BRIEF:
Pick out each line in these entries that contains the string "agent".

EXTRACTED ENTRIES:
__________
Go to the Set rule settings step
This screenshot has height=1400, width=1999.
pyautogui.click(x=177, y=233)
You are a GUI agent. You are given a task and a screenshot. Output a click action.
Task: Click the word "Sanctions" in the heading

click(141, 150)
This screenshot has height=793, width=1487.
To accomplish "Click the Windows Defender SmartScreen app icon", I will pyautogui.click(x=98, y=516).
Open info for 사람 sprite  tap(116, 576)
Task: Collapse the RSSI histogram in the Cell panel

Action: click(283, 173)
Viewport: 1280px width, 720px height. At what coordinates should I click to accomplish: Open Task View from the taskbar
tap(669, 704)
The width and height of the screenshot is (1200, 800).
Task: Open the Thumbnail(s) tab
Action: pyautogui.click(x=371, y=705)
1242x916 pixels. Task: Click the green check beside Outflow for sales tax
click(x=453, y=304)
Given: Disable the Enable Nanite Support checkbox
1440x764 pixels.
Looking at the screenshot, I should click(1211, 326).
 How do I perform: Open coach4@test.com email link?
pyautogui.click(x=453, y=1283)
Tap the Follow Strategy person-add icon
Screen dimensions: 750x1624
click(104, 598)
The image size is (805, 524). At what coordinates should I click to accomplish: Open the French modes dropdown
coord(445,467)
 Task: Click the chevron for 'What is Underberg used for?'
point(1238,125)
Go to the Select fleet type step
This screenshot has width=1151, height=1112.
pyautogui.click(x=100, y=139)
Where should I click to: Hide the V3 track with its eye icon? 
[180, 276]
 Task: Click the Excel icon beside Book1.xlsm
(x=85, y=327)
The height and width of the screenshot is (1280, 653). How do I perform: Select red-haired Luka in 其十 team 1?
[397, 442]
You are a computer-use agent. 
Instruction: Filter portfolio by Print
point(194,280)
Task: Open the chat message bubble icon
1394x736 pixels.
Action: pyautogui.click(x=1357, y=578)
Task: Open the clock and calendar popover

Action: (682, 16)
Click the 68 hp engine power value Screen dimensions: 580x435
__________
OUTPUT OF THE EXERCISE:
You are a GUI agent. You are given a task and a screenshot. Output a click action.
You are a computer-use agent. 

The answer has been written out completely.